Investing.com -- GBP/USD eased from near six-month highs, as a closely-watched public opinion poll in the U.K. showed that sentiments for the Leave campaign had gained momentum ahead of Thursday's historic Brexit referendum.
The currency pair traded between 1.4617 and 1.4781 before settling at 1.4655, down 0.0019 or 0.31% on the session. At session-highs, the British Pound reached its highest level against the dollar since early-January, before retreating late in U.S. afternoon trading. Previously, the Pound had closed higher against its American counterpart in each of the last three sessions while surging more than 4% over the last week.
GBP/USD likely gained support at 1.3852, the low from Feb. 26 and was met with resistance at 1.4935, the high from Dec. 21.

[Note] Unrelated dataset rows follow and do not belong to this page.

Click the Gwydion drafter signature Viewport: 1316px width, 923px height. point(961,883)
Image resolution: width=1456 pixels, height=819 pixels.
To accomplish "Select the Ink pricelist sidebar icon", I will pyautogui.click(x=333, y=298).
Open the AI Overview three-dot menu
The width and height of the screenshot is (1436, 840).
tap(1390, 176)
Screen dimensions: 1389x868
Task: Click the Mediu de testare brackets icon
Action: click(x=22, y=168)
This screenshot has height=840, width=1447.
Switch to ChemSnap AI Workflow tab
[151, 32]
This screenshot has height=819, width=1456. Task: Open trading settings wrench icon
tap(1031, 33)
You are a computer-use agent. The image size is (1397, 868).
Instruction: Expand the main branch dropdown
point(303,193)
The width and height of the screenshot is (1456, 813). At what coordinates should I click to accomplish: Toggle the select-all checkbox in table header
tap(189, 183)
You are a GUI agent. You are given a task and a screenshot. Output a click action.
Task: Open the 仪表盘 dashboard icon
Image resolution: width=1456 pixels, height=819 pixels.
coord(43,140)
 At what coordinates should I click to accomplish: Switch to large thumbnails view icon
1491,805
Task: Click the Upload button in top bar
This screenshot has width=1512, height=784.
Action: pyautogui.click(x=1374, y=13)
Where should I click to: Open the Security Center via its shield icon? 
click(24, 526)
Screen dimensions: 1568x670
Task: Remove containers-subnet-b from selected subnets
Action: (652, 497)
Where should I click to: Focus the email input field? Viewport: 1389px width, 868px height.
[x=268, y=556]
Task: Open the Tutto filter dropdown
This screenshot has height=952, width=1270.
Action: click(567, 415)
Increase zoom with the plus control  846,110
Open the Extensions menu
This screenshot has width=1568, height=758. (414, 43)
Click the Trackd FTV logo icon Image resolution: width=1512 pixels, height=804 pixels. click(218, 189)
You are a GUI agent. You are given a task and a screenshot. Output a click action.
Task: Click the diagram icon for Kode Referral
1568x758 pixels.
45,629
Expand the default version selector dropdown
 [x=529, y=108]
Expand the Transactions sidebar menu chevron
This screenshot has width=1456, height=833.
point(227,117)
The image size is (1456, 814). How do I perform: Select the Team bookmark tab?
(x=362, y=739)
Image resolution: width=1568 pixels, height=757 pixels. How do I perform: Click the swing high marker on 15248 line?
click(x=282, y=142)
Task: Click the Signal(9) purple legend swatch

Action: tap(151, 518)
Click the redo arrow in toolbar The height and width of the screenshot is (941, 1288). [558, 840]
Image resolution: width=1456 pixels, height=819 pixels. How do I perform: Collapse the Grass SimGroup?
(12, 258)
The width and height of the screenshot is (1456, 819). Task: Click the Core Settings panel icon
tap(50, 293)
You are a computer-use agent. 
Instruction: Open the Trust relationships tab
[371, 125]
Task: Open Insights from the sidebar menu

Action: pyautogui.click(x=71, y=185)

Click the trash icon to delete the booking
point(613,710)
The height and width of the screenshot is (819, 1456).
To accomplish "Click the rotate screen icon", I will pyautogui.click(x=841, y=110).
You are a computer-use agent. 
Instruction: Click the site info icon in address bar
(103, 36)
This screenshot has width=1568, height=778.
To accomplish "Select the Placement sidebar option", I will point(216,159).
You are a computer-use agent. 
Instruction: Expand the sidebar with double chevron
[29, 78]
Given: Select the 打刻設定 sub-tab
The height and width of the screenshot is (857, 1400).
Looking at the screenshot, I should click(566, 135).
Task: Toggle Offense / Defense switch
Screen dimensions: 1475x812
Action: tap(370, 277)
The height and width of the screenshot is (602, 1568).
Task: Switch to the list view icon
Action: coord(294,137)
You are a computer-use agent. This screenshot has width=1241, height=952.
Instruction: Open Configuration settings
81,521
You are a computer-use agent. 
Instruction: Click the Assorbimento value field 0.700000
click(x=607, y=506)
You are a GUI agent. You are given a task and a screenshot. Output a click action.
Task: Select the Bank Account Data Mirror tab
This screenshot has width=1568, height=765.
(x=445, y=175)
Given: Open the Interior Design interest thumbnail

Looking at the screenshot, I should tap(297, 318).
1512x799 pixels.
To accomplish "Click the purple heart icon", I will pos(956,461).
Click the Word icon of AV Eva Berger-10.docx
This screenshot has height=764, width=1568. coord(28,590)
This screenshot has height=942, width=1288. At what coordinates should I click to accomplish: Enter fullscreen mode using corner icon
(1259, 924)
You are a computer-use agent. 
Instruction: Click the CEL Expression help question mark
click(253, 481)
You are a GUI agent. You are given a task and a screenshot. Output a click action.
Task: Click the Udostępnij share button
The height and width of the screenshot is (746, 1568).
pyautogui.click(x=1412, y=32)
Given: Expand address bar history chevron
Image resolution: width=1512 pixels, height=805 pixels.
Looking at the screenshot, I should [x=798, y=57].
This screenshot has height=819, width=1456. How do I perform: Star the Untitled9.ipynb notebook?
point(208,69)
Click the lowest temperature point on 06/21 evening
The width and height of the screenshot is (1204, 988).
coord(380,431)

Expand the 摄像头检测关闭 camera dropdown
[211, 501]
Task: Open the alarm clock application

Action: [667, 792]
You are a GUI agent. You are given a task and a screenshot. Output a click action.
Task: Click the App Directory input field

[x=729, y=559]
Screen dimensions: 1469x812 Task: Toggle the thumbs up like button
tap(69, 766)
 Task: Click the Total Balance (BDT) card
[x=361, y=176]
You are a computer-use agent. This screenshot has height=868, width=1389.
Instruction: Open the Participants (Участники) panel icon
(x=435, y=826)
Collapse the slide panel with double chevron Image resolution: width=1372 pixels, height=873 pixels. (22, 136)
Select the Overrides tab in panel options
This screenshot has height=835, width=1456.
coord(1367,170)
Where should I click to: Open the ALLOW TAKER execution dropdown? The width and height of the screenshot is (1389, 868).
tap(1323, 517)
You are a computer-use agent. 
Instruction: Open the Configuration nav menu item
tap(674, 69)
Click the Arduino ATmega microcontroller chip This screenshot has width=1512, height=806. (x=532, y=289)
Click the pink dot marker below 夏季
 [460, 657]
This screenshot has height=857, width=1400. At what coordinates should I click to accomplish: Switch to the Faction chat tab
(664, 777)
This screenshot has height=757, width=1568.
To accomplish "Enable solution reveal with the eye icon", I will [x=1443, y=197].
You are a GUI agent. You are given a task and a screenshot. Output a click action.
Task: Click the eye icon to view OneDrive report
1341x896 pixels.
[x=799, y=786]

Investors continued to trade cautiously on Tuesday, less than 48 hours before voters in the U.K. decide on Britain's status in the European Union. While the "Remain" campaign has widened its lead since last week's tragic killing of Labour Party parliament member Jo Cox, there were indications that the "Leave," camp had regained some steam on Tuesday afternoon. A poll from Survation found that 45% supported the Stay vote, 44% pledged their support to the Exit movement. Another 11% were undecided, according to the poll. On Monday, 42% of respondents expressed support for the Leave effort. Two prominent sportsbooks, Ladbrokes (LON:LAD) and Betfair, meanwhile, said approximately 25% of all wagers have been staked on the Leave vote.
In Brussels, European Central Bank president Mario Draghi underlined the potential risks of a Brexit and said the Governing Council has contingency plans in place in the event that the Leave vote prevails. Draghi's comments preceded testimony from Janet Yellen before Capitol Hill, where the Federal Reserve chair said a departure by the U.K. could create increased volatility in financial markets throughout the euro area. Pressed further by legislators, Yellen later testified that a Brexit might lead to a "risk-off" environment in U.S. markets that could create a spike in the dollar and weigh on exports.
In addition, Yellen told the U.S. Senate Banking Committee on Tuesday that the Federal Open Market Committee is hesitant to raise interest rates for the foreseeable future amid continued uncertainty in the global economy and a weak inflation outlook. Citing slow economic and financial developments in China and the euro area, subdued household formation, and meager productivity growth, Yellen said the Fed expects interest rates to remain below their long-term outlook due to the temporary headwinds.
"Stronger growth or a more rapid increase in inflation than the Committee currently anticipates would likely make it appropriate to raise the federal funds rate more quickly. Conversely, if the economy were to disappoint, a lower path of the federal funds rate would be appropriate," Yellen said. "We are committed to our dual objectives, and we will adjust policy as appropriate to foster financial conditions consistent with their attainment over time.
Elsewhere, billionaire investor George Soros warned that the Pound could fall by as much as 20% versus the dollar if the U.K. leaves the European bloc. In 1992, Soros bet correctly against the Pound when the sterling fell 15%, after the U.K. opted out of the EU's Exchange Rate Mechanism (ERM). On Tuesday, Soros cautioned that a potential Brexit could have more serious implications than the aforementioned event, commonly referred to as "Black Wednesday."
EUR/USD fell by 0.57% to 1.125, its lowest closing level in a week. EUR/GBP lost 0.31% to 0.7673, suffering its sixth straight losing session.